• [Data to use]
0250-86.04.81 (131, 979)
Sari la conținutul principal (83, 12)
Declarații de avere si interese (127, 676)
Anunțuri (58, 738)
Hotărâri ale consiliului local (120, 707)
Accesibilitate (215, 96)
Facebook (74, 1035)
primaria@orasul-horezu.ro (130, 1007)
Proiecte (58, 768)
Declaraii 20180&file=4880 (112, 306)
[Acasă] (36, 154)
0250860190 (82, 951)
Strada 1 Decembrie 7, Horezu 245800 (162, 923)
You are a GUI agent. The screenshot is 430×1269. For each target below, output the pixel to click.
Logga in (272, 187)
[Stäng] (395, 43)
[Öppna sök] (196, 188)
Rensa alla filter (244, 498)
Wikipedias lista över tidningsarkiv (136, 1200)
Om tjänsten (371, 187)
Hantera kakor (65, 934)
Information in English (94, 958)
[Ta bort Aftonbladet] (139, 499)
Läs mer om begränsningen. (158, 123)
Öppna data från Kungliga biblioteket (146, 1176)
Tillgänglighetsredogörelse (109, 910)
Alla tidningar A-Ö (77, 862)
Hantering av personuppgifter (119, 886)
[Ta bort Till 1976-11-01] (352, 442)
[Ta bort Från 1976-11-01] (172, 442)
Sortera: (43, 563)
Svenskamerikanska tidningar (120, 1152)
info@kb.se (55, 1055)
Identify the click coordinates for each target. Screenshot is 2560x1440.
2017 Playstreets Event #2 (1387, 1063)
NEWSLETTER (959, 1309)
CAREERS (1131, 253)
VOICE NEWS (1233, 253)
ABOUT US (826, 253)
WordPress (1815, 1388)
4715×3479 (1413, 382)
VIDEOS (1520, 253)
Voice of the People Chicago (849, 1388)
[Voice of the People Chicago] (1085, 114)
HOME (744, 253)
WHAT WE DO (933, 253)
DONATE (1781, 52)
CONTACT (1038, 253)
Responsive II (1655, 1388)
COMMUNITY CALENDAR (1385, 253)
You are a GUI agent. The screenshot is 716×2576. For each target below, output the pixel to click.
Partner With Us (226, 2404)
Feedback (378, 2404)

• [Task objective]
From the data above, gather every line that includes the word "Chicago".

• [Solution below]
Voice of the People Chicago (849, 1388)
[Voice of the People Chicago] (1085, 114)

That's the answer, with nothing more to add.